* _MATERIAL SUPPLIED_:

----

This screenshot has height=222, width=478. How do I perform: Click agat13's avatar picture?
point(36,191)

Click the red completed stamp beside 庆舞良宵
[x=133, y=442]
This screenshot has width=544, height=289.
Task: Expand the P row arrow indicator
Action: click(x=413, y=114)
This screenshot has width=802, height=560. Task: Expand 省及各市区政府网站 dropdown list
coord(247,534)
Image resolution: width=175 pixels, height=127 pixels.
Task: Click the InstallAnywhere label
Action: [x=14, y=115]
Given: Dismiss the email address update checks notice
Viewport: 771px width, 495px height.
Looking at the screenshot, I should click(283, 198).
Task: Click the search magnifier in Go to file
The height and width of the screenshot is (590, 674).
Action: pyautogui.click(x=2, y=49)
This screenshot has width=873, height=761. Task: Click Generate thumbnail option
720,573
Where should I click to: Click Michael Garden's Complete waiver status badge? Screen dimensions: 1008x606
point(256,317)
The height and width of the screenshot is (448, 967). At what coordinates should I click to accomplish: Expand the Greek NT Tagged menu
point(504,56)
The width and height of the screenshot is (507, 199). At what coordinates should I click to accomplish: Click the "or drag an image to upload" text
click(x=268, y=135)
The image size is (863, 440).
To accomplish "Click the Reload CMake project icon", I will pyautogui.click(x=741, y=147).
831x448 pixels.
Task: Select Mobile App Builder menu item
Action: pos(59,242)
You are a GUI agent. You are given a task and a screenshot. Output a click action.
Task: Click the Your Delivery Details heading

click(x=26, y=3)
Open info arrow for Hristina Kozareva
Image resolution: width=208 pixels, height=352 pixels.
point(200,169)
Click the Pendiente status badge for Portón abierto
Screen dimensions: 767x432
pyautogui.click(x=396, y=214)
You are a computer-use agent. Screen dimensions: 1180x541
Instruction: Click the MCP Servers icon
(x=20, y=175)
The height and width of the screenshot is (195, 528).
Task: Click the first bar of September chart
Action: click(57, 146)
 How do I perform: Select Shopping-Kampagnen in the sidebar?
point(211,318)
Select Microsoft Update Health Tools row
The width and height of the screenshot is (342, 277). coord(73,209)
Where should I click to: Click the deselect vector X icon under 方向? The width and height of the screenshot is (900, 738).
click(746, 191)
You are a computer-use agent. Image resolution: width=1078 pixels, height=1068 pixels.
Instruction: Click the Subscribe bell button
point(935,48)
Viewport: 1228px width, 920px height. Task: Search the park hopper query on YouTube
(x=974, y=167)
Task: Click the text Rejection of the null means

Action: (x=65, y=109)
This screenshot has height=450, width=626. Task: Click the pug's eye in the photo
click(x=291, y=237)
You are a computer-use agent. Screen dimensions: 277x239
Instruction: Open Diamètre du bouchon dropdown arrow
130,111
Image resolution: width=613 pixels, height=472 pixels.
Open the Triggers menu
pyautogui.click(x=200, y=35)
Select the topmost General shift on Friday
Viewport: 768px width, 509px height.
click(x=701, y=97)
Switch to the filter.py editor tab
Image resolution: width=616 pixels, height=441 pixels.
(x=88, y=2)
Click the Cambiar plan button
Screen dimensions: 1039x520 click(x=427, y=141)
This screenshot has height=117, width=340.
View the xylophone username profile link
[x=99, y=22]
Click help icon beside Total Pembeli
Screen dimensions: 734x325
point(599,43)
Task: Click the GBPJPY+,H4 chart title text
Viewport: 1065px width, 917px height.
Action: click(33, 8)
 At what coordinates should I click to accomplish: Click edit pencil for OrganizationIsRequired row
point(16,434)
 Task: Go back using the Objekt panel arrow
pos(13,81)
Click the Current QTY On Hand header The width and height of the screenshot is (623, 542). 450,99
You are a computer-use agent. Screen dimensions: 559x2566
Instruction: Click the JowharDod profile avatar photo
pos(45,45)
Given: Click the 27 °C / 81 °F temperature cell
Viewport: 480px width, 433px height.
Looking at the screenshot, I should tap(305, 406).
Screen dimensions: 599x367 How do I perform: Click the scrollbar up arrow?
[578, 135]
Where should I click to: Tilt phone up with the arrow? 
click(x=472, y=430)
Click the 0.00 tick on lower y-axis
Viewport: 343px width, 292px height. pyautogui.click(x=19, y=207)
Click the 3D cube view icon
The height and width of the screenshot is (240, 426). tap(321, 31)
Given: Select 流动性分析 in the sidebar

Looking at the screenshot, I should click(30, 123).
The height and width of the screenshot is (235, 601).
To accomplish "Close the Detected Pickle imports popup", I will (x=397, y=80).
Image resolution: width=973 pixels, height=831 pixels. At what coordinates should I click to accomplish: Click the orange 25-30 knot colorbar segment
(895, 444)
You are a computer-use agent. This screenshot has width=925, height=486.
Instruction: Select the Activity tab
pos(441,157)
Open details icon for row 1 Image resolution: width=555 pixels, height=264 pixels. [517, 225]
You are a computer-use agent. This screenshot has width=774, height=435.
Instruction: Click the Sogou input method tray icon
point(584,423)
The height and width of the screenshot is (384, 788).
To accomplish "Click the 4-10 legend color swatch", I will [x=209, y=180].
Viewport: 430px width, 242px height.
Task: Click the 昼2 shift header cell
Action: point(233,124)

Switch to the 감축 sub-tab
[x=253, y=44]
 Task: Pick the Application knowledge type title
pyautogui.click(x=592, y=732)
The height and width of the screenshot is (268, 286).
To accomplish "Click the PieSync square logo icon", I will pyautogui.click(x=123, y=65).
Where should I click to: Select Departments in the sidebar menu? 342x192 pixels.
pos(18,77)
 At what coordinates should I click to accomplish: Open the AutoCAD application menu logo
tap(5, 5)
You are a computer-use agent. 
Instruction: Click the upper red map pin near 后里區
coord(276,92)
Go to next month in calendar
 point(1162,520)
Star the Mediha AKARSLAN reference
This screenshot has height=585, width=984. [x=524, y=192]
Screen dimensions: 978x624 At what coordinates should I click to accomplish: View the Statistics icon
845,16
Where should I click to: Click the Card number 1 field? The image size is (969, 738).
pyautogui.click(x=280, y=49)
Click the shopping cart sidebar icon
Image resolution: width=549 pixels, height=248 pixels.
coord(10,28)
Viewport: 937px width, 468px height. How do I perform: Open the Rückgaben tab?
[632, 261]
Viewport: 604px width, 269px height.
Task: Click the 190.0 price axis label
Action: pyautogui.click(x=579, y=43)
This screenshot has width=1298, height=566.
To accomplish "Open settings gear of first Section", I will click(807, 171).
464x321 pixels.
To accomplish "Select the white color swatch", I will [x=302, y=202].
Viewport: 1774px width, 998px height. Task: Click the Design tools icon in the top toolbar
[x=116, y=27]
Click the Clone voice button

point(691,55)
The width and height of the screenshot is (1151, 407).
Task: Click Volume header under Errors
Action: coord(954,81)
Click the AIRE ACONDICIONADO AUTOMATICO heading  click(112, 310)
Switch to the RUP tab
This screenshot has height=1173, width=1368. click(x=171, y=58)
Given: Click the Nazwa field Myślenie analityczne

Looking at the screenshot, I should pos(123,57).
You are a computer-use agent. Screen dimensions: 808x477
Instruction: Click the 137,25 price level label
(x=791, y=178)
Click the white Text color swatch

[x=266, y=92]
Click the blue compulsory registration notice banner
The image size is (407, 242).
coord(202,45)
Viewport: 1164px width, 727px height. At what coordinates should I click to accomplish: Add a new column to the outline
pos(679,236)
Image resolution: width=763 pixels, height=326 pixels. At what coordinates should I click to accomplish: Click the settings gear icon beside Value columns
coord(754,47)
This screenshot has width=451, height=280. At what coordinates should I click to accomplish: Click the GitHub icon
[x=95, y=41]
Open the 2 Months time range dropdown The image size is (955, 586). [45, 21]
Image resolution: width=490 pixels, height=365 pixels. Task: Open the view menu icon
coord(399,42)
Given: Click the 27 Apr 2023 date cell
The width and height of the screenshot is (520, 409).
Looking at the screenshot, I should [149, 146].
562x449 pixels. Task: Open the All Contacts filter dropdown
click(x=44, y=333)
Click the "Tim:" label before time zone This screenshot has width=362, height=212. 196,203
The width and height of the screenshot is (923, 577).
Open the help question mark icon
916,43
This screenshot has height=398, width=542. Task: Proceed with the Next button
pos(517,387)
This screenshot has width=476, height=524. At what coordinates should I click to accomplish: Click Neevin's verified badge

----

* _WHAT NEEDS TO BE DONE_: If a line in the data contains the string "time", copy it.

* _COMPLETED EXERCISE_:
Open the 2 Months time range dropdown The image size is (955, 586). [45, 21]
Click the "Tim:" label before time zone This screenshot has width=362, height=212. 196,203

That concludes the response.